Friday, October 27, 2006

It's the Last Month that Costs the Most

So many interesting and intelligent people are regulars at the cafe. It is a pleasure to know them and to provide them with their sustaining coffee and bagels. Today one of our regular customers, Greg, stopped by and we began to chat about his life. He said he used to be a physician's assistant for the federal government, then he left the job and spent a few years building his own house.

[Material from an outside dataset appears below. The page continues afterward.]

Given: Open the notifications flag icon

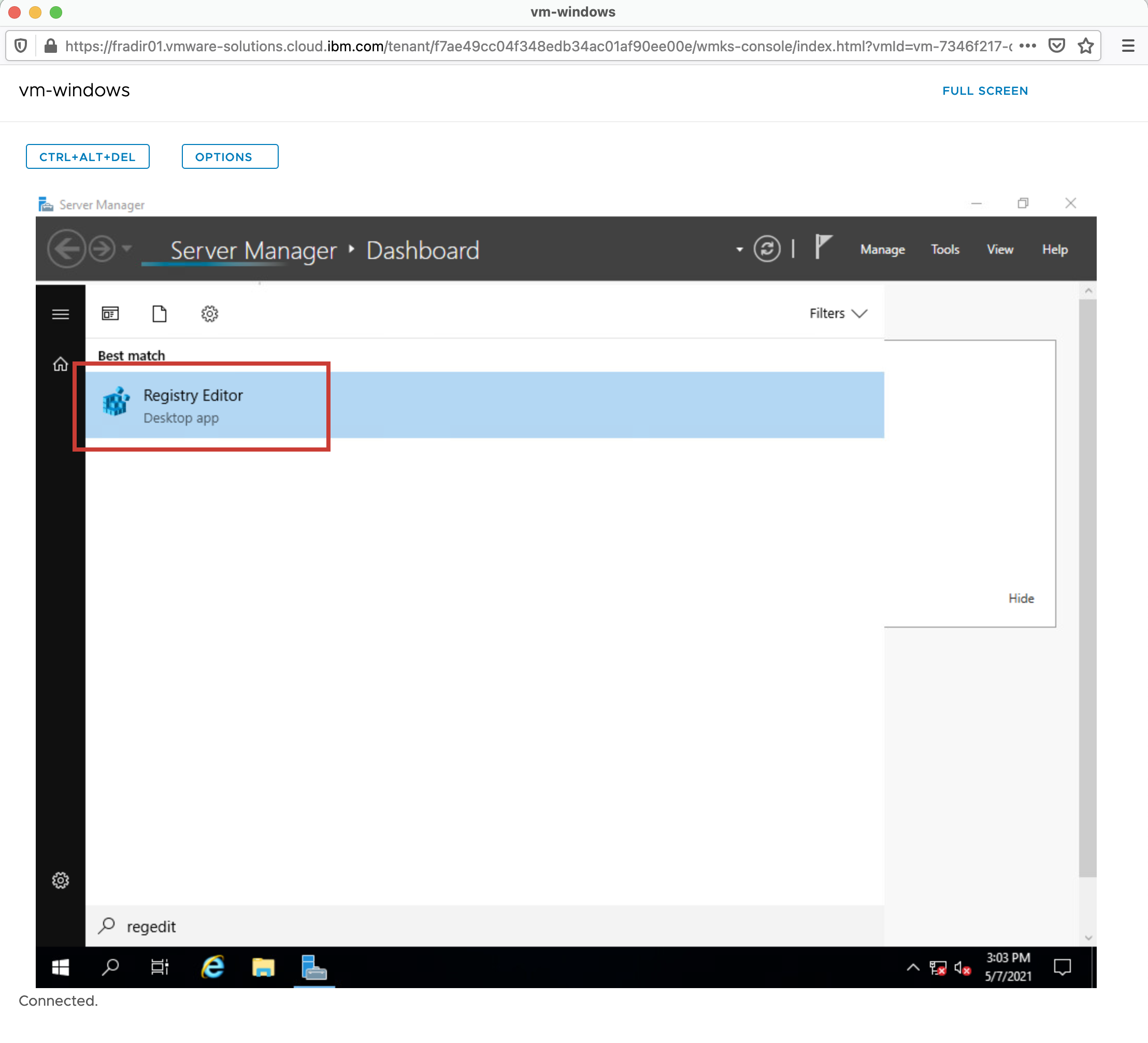Looking at the screenshot, I should pos(822,247).
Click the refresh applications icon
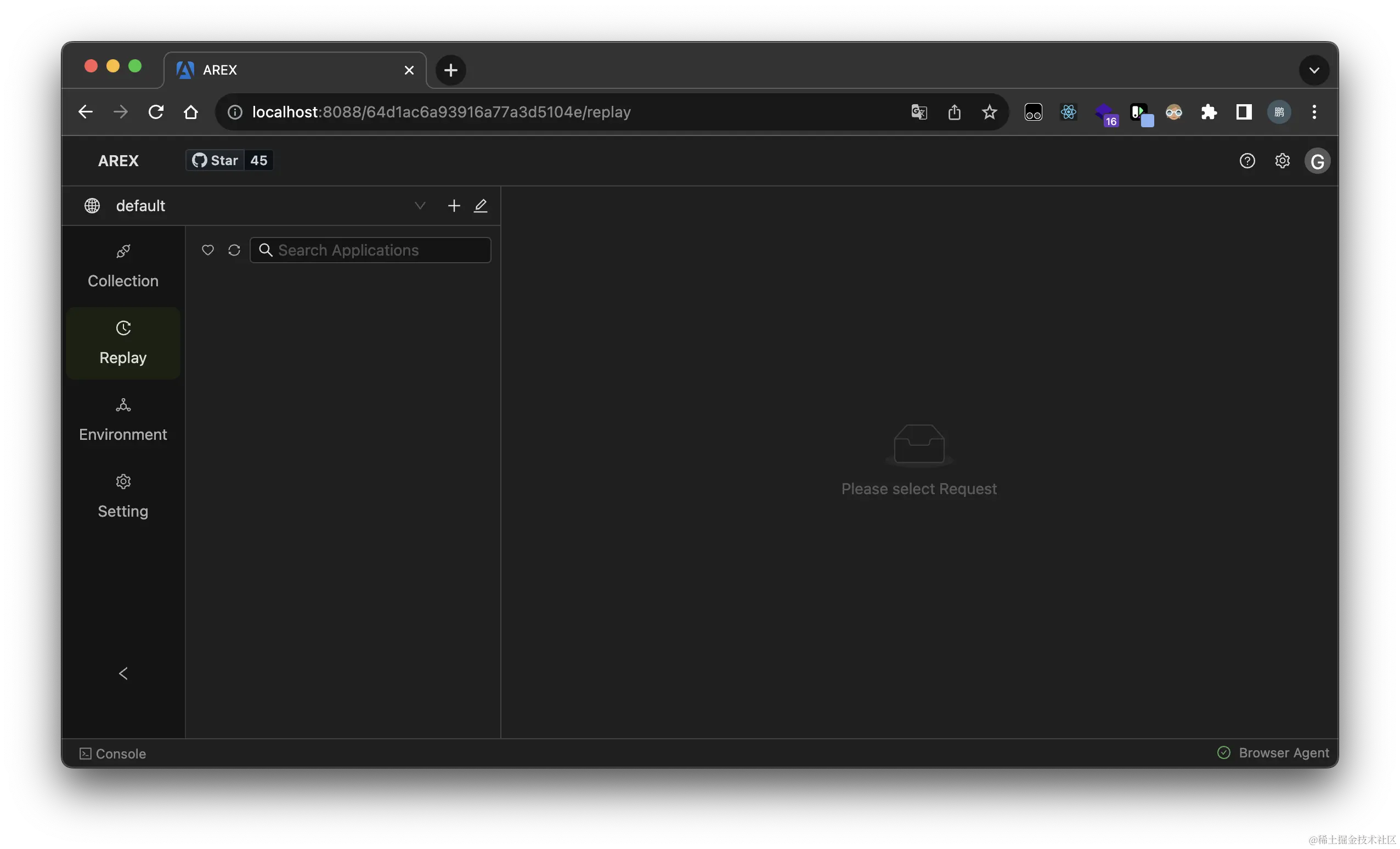The image size is (1400, 849). tap(234, 251)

But he's decided to get back into the field, and was looking for a job that would let him work part time. The conversation led to the subject of healthcare, that is always tied into the subject of jobs and how many of us need to have jobs to get the health insurance. He told me that 90% of the health care expenses in the US go to cover our oldest citizens in the last month or two of their lives. And that in Canada, even though the government spends almost a trillion less per year, their people live two years longer than us. And in Cuba, it's a tiny fraction of our budget yet Cubaneros live even longer than Canadians. It's the high tech machinery that keeps old sick people living much longer that really adds up to the biggest bucks, he said.

I am now pricing out health insurance for our company and was glad to find Fallon Health, a new entry into the local health insurance market. They offer many of the same doctors, but their premiums are hundreds less than Blue Cross. It is nice to be able to pass along companies that compete and are trying to offer lower cost remedies to this universal problem.